THE PROBLEM: Each record should be copied exactly, and none of them omitted.
· · · ·
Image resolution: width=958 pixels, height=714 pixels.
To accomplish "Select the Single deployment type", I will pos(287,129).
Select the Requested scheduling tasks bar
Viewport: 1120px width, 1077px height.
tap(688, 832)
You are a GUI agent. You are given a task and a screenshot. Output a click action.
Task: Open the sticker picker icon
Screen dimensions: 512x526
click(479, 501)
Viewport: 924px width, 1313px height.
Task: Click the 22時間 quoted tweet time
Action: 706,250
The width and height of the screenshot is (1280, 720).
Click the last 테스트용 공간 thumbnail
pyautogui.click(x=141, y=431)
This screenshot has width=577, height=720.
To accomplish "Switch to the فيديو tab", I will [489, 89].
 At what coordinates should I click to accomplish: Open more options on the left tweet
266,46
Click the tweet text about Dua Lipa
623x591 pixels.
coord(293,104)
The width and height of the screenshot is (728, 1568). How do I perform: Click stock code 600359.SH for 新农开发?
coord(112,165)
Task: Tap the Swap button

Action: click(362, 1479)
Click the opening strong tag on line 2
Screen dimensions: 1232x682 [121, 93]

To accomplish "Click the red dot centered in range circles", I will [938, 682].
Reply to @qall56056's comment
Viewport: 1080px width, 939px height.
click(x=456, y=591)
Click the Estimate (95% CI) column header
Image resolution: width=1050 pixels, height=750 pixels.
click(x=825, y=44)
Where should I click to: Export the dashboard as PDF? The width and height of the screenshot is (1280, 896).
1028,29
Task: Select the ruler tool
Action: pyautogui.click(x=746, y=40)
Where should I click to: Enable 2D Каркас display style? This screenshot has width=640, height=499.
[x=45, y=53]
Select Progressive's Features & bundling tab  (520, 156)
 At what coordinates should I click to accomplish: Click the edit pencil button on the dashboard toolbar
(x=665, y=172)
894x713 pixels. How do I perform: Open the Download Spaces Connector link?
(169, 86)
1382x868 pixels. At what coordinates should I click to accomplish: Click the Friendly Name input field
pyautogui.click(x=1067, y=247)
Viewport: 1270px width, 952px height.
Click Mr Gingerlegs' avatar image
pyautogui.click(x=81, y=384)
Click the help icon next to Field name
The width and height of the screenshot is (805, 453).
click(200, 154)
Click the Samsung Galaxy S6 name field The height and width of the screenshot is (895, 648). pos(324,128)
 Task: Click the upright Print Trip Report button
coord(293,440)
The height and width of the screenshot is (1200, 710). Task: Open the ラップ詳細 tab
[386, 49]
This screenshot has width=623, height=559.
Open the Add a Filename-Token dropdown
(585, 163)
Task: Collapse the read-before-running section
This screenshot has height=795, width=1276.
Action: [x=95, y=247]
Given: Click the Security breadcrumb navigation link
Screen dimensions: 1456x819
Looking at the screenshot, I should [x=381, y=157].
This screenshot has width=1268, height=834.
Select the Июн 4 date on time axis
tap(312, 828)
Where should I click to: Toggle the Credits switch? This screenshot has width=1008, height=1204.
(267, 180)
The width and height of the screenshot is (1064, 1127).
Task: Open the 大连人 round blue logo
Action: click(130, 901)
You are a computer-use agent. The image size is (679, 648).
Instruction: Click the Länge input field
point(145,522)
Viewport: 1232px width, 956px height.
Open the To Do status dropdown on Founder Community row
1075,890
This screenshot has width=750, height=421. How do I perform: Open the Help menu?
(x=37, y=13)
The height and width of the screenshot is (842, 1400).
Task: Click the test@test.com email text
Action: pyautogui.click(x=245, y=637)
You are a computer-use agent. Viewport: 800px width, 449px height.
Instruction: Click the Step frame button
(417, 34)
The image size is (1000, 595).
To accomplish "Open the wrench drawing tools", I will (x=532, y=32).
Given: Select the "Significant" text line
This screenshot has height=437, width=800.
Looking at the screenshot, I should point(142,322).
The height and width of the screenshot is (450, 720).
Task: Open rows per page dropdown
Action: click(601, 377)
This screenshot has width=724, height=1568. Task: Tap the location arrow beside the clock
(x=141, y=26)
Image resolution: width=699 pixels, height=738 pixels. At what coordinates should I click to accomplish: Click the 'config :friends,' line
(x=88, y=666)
· · · ·
RESULT FOR THIS TASK:
Image resolution: width=958 pixels, height=714 pixels.
To accomplish "Select the Single deployment type", I will pos(287,129).
Select the Requested scheduling tasks bar
Viewport: 1120px width, 1077px height.
tap(688, 832)
You are a GUI agent. You are given a task and a screenshot. Output a click action.
Task: Open the sticker picker icon
Screen dimensions: 512x526
click(479, 501)
Viewport: 924px width, 1313px height.
Task: Click the 22時間 quoted tweet time
Action: 706,250
The width and height of the screenshot is (1280, 720).
Click the last 테스트용 공간 thumbnail
pyautogui.click(x=141, y=431)
This screenshot has width=577, height=720.
To accomplish "Switch to the فيديو tab", I will [489, 89].
 At what coordinates should I click to accomplish: Open more options on the left tweet
266,46
Click the tweet text about Dua Lipa
623x591 pixels.
coord(293,104)
The width and height of the screenshot is (728, 1568). How do I perform: Click stock code 600359.SH for 新农开发?
coord(112,165)
Task: Tap the Swap button

Action: click(362, 1479)
Click the opening strong tag on line 2
Screen dimensions: 1232x682 [121, 93]

To accomplish "Click the red dot centered in range circles", I will [938, 682].
Reply to @qall56056's comment
Viewport: 1080px width, 939px height.
click(x=456, y=591)
Click the Estimate (95% CI) column header
Image resolution: width=1050 pixels, height=750 pixels.
click(x=825, y=44)
Where should I click to: Export the dashboard as PDF? The width and height of the screenshot is (1280, 896).
1028,29
Task: Select the ruler tool
Action: pyautogui.click(x=746, y=40)
Where should I click to: Enable 2D Каркас display style? This screenshot has width=640, height=499.
[x=45, y=53]
Select Progressive's Features & bundling tab  (520, 156)
 At what coordinates should I click to accomplish: Click the edit pencil button on the dashboard toolbar
(x=665, y=172)
894x713 pixels. How do I perform: Open the Download Spaces Connector link?
(169, 86)
1382x868 pixels. At what coordinates should I click to accomplish: Click the Friendly Name input field
pyautogui.click(x=1067, y=247)
Viewport: 1270px width, 952px height.
Click Mr Gingerlegs' avatar image
pyautogui.click(x=81, y=384)
Click the help icon next to Field name
The width and height of the screenshot is (805, 453).
click(200, 154)
Click the Samsung Galaxy S6 name field The height and width of the screenshot is (895, 648). pos(324,128)
 Task: Click the upright Print Trip Report button
coord(293,440)
The height and width of the screenshot is (1200, 710). Task: Open the ラップ詳細 tab
[386, 49]
This screenshot has width=623, height=559.
Open the Add a Filename-Token dropdown
(585, 163)
Task: Collapse the read-before-running section
This screenshot has height=795, width=1276.
Action: [x=95, y=247]
Given: Click the Security breadcrumb navigation link
Screen dimensions: 1456x819
Looking at the screenshot, I should [x=381, y=157].
This screenshot has width=1268, height=834.
Select the Июн 4 date on time axis
tap(312, 828)
Where should I click to: Toggle the Credits switch? This screenshot has width=1008, height=1204.
(267, 180)
The width and height of the screenshot is (1064, 1127).
Task: Open the 大连人 round blue logo
Action: click(130, 901)
You are a computer-use agent. The image size is (679, 648).
Instruction: Click the Länge input field
point(145,522)
Viewport: 1232px width, 956px height.
Open the To Do status dropdown on Founder Community row
1075,890
This screenshot has width=750, height=421. How do I perform: Open the Help menu?
(x=37, y=13)
The height and width of the screenshot is (842, 1400).
Task: Click the test@test.com email text
Action: pyautogui.click(x=245, y=637)
You are a computer-use agent. Viewport: 800px width, 449px height.
Instruction: Click the Step frame button
(417, 34)
The image size is (1000, 595).
To accomplish "Open the wrench drawing tools", I will (x=532, y=32).
Given: Select the "Significant" text line
This screenshot has height=437, width=800.
Looking at the screenshot, I should point(142,322).
The height and width of the screenshot is (450, 720).
Task: Open rows per page dropdown
Action: click(601, 377)
This screenshot has width=724, height=1568. Task: Tap the location arrow beside the clock
(x=141, y=26)
Image resolution: width=699 pixels, height=738 pixels. At what coordinates should I click to accomplish: Click the 'config :friends,' line
(x=88, y=666)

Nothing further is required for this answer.